▶ _Required work_:
When a line of the records contains "Select", copy it.

▶ _Dataset entries_:
=-=-=

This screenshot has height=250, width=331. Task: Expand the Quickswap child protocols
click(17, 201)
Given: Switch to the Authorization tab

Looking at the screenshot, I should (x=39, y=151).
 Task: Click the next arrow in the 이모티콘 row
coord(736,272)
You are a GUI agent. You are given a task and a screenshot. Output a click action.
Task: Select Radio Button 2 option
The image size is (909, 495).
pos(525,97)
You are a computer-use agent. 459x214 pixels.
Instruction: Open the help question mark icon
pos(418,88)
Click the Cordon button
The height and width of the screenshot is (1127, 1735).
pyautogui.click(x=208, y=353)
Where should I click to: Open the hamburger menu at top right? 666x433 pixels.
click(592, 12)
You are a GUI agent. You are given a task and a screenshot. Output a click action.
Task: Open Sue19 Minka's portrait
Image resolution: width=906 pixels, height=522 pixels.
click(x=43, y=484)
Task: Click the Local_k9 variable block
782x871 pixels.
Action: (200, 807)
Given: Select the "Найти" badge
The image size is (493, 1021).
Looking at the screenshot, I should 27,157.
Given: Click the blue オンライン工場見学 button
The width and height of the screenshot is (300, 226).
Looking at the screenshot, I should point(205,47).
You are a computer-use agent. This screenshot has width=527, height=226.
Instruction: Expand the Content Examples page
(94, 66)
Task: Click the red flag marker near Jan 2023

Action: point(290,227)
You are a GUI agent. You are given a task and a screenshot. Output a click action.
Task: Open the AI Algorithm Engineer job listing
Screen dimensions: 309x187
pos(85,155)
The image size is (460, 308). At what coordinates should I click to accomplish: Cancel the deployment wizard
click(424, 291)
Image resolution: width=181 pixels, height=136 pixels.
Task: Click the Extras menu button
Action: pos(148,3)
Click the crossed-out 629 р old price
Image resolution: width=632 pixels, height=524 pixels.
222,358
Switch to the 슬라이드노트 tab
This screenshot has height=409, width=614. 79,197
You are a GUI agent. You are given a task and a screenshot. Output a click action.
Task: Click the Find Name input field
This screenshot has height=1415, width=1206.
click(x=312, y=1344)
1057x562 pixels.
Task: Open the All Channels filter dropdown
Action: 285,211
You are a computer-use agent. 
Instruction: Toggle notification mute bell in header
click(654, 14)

=-=-=

▶ _Task solution_:
Task: Select Radio Button 2 option
Given: Select the "Найти" badge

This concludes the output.